Industry

EU proposes anti-tampering measures and ABS for all bikes by 2013

EU policy makers clearly think we're not to be trusted

NEWLY PROPOSED European technical regulations could see ABS become mandatory on all bikes above 125cc as well as measures to prevent you from tuning your bike.

The long-awaited proposed regulations include details of future emissions regulations and changes to the detailed technical specifications of all bikes, but the most significant elements are that – should they be passed into law – they will make ABS a legal requirement on all new models.

Even bikes under 125cc will have to be fitted either with ABS or with combined brakes, while everything over that size will be forced to have anti-lock as standard.

The regulations come as little surprise to manufacturers; firms are increasingly making ABS at least optional on all their larger bikes, with the systems starting to filter through to superbikes – as on the Fireblade, S1000RR and the new Kawasaki ZX-10R – and smaller machines. Although there's little doubt as to the safety advantages of ABS, the additional cost of the technology is sure to be passed on to customers when it becomes a legal requirement.

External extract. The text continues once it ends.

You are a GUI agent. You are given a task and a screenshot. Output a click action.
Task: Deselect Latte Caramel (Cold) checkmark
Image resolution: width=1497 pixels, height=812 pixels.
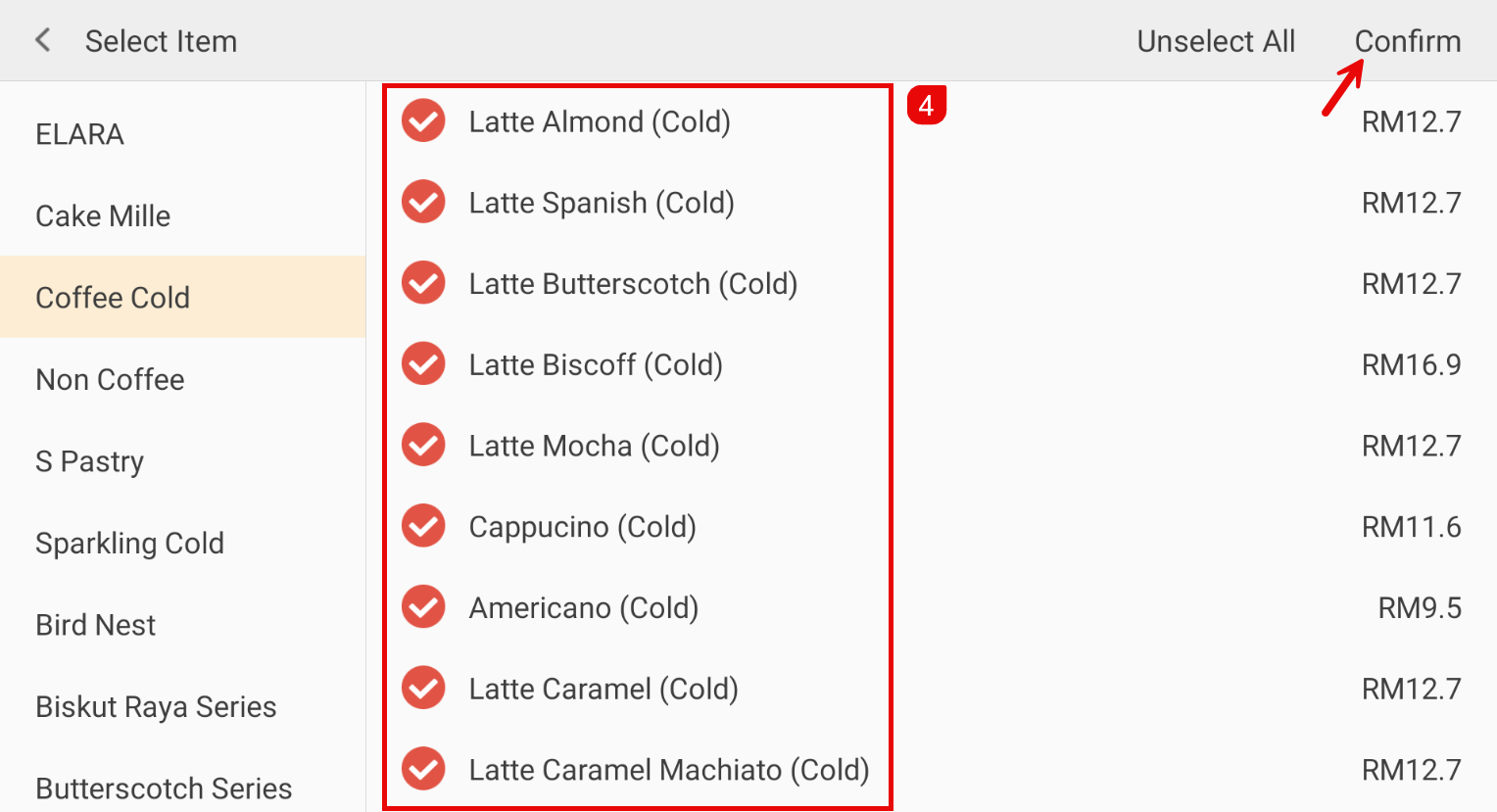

Less clear is the proposal for anti-tampering measures. Something that caused much concern during the consultation procedure that's been underway for months prior to the drafting of the new proposals, the final wording suggests anti-tampering will apply to all bikes. They say “L-category vehicles [that means bikes] shall be equipped with designated measures to prevent tampering of a vehicle's powertrain... with the aim... to prevent modifications that may prejudice safety, in particular by increasing vehicle performance through tampering with with the powertrain in order to increase maximum torque and/or power and/or maximum designed vehicle speed as declared by the manufacturer of a vehicle upon type approval.”

Linked into that are changes to type approval, whereby all bikes must have their power, torque and top speed declared on their type approval forms, which should at least put an end to the occasionally inflated power figures quoted some manufacturers.

While that appears to make any performance-boosting modifications illegal, a second paragraphs suggests that it will still be possible, saying “After modification of the powertrain, a vehicle shall comply with the technical requirements of the initial vehicle category and subcategory, or, if applicable, the new vehicle category and subcategory, which were in force when the original vehicle was sold, registered or entered into service.”

Hmmm, that seems clear then...

Other changes include new emissions regulations including forthcoming Euro 4 and Euro 5 limits – due in 2013 and 2017 – plus plans to make universal on-board diagnostics (OBD) a legal requirement. That means that, as on modern cars, it should be possible to diagnose faults on increasingly complex bikes by plugging in a simple fault-code reader.